Riccardo Ferrario (IDRA Group) opened the First International Forum on “Advanced Light Metal Applications in the Automotive Industry” at a winery close to Brescia/Italy. On behalf of the Foundry Star Alliance (FSA) Companies, Ferrario was proud of the fact that 170 participants from more than 50 top international foundries attended.

The professional program began with the requirements of big OEMs like BMW, Daimler, FAW, FCA, JLR and Tesla, and lectures were carried out from important Tier 1 companies, alloy producers, aluminum experts and a range of foundry equipment suppliers and associations.

FSA is an independent group of leading supplier companies who decided to cooperate and combine efforts with the aim of better support within the rapid growth of the global light alloy high pressure diecasting markets.

FSA companies include IDRA, CoStamp, Fondarex, I.E.C.I., Stotek and Wollin.

The FSA vision is based on the challenging business of Industry 4.0, Foundry 4.0 and HPDC 4.0. Integration, interconnectivity, 3D diagnostic, hub system and traceability should be possible with strong cooperation, but it will be simpler with common standards and more reliability.

Due to the increased demand of cast parts of the automotive industry, the global diecasting industry is doing well. For all car segments, the proportion of aluminum and magnesium is increasing, while trucks, buses and trains seem to be planning for more lightweight parts in the future. OEMs are investing in their plants, looking for more supplier capacities, and asking for higher requirements and more flexibility to achieve new designs which contain more aluminum and magnesium usage.

Today´s limit of CO2 emission will drop from 123g/100km to 95g/100km in 2020, and to avoid strict penalties, the OEMs will have to meet the severe targets.

The history of the proportion of lightweight components during the last 45 years shows exactly the engineering reactions due to relevant factors. During the petrol crisis in the 70s the OEMs started to develop smaller and more efficient, aerodynamic cars. The light metal share was about 30 kg in a medium car, mainly in wheels, smaller engines and gear components.

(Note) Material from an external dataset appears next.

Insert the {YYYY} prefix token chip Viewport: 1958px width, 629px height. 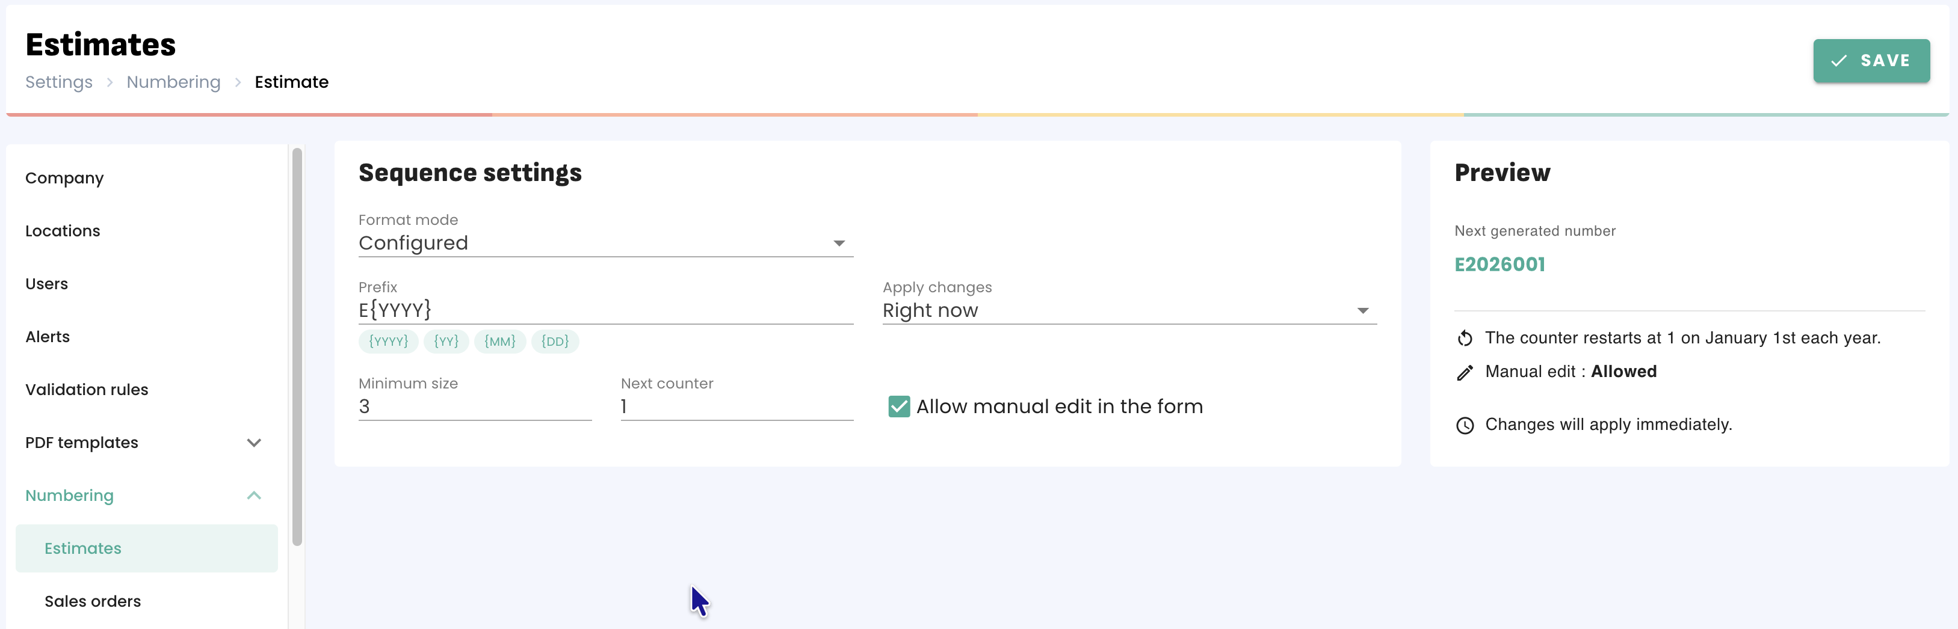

Aluminum and magnesium usage increased during the 1980s up to 60 kg per car as a result of green economy duties, so cylinder heads were made of aluminium. Even more development and requirements in the 1990s, when passenger´s safety and comfort was a must, like ABS, all-wheel drive or air condition, which means more weight compensated by light weight parts up to 90 kg per car.

Today the average aluminum, magnesium weight is about 150 kg per car in a medium class car, but the weight is still about 1 ton like in the 1980s.

The forthcoming CO2 emission limit will motivate the OEMs to accomplish the legal requirements and there is a potential of more than 220 kg par car in lightweight constructions like not only wheels, engine parts and transmission, but also suspension components, body and white structural parts and seat and door frames.

Frankly speaking, the OEMs are interested in the most efficient processes and the best results and trend setting technologies. HPDC is in an excellent position, but they have to follow for instance the engine evolution from diesel gasoline engines to hybrid and full electric vehicles, with different engines and different lightweight parts.

Furthermore, plastic parts, carbon fiber elements and other aluminium technologies beside HPDC should be followed with advisable respect.

The International Forum was an excellent step in the right direction to be prepared and was advantageous for the entire diecasting industry.

The exchange of ideas, requirements and future milestones supports all participants from the production to the supply chain.